(Stored data)

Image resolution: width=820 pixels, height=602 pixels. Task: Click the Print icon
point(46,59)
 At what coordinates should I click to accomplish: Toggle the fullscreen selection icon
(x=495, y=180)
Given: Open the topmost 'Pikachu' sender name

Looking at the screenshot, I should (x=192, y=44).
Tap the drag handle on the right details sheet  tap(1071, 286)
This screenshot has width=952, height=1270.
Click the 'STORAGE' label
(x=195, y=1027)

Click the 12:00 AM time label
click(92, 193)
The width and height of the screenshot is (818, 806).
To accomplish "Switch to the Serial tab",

*What you will do:* Copy the entries above exactly, but only from the line holding "At what coordinates" through the line holding "Tap the drag", both included.

*Response to this task:*
 At what coordinates should I click to accomplish: Toggle the fullscreen selection icon
(x=495, y=180)
Given: Open the topmost 'Pikachu' sender name

Looking at the screenshot, I should (x=192, y=44).
Tap the drag handle on the right details sheet  tap(1071, 286)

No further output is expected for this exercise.